Convert a query to a subscription

You can turn any query into a subscription by simply replacing query with subscription as the operation type.

Single subscription in each query caveat

Hasura follows the GraphQL spec which allows for only one root field in a subscription. You also cannot execute multiple separate subscriptions in one query. To have multiple subscriptions running at the same time they must be in separate queries.

Use cases

Communication protocol

Hasura GraphQL Engine uses the GraphQL over WebSocket Protocol by the apollographql/subscriptions-transport-ws library and the GraphQL over WebSocket Protocol by the graphql-ws library for sending and receiving events. The GraphQL Engine uses the Sec-WebSocket-Protocol header to determine the communication protocol that'll be used. By default, the GraphQL engine will use the apollographql/subscriptions-transport-ws protocol.

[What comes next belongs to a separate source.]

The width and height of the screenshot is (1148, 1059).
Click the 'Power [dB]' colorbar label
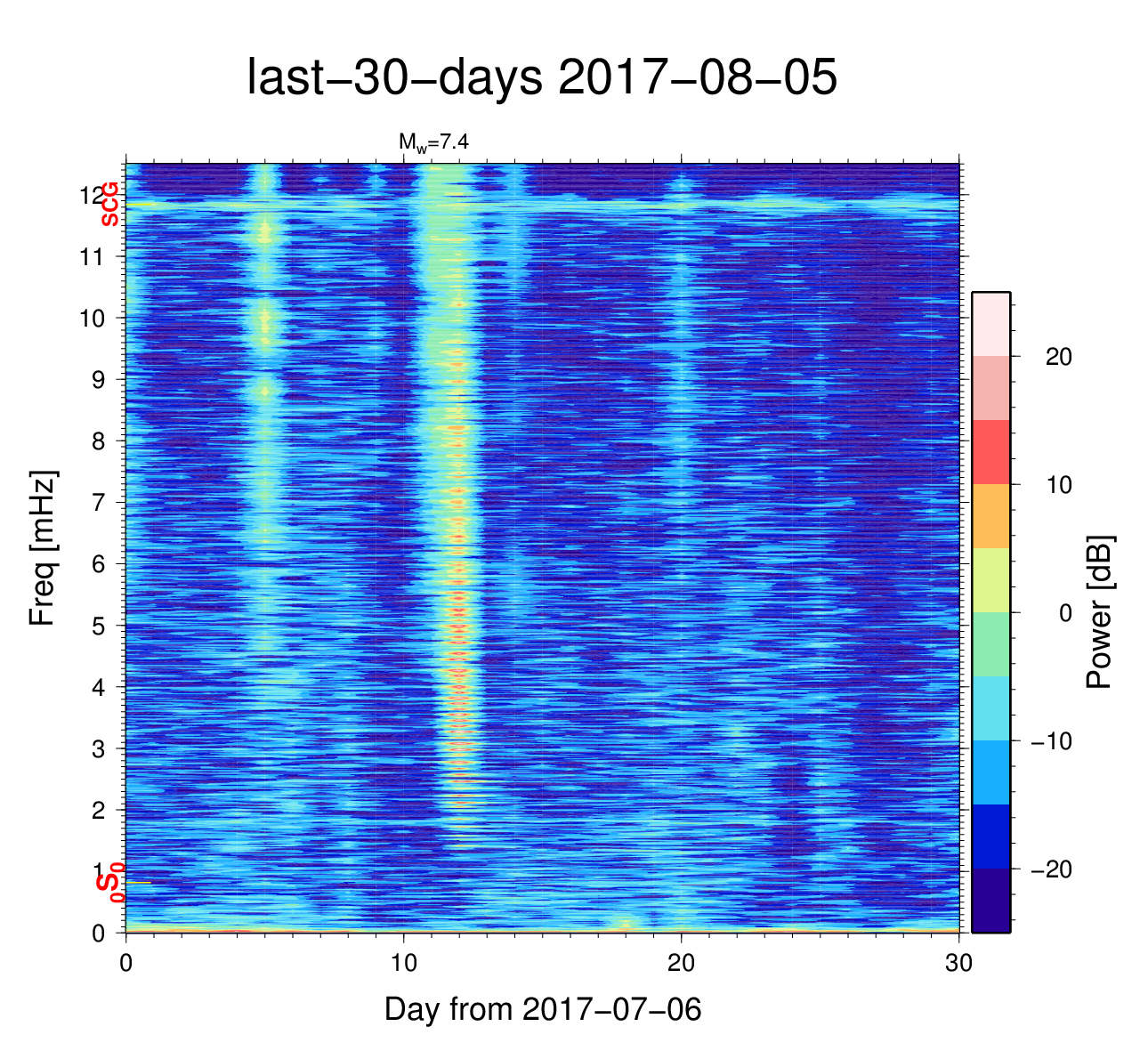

Setting headers for subscriptions with Apollo client

If you are using Apollo Client, headers can be passed to a subscription by setting connectionParams while creating the wsLink:

// Create a WebSocket link:
const wsLink = new WebSocketLink({
uri: `<graphql-endpoint>`,
options: {
reconnect: true,
connectionParams: {
headers: {headers-object}
}
}
});

See this for more info on using connectionParams.

Cookies and WebSockets

The Hasura GraphQL Engine will read cookies sent by the browser when initiating a WebSocket connection. The browser will send the cookie only if it is a secure cookie (secure flag in the cookie) and if the cookie has a HttpOnly flag.

Hasura will read this cookie and use it as headers when resolving authorization (i.e. when resolving the auth webhook).

Cookies, WebSockets and CORS

As browsers don't enforce Same Origin Policy (SOP) for websockets, the Hasura server enforces the CORS rules when accepting the websocket connection.

It uses the provided CORS configuration (as per Configure Cors).

  1. When it is *, the cookie is read and the CORS check is not enforced.
  2. When there are explicit domains, the cookie will only be read if the request originates from one of the listed domains.
  3. If CORS is disabled, the default behavior is that the cookie won't be read (because of potential security issues). To override the behavior, you can use the flag --ws-read-cookie or the environment variable HASURA_GRAPHQL_WS_READ_COOKIE. See GraphQL Engine server config reference for the setting.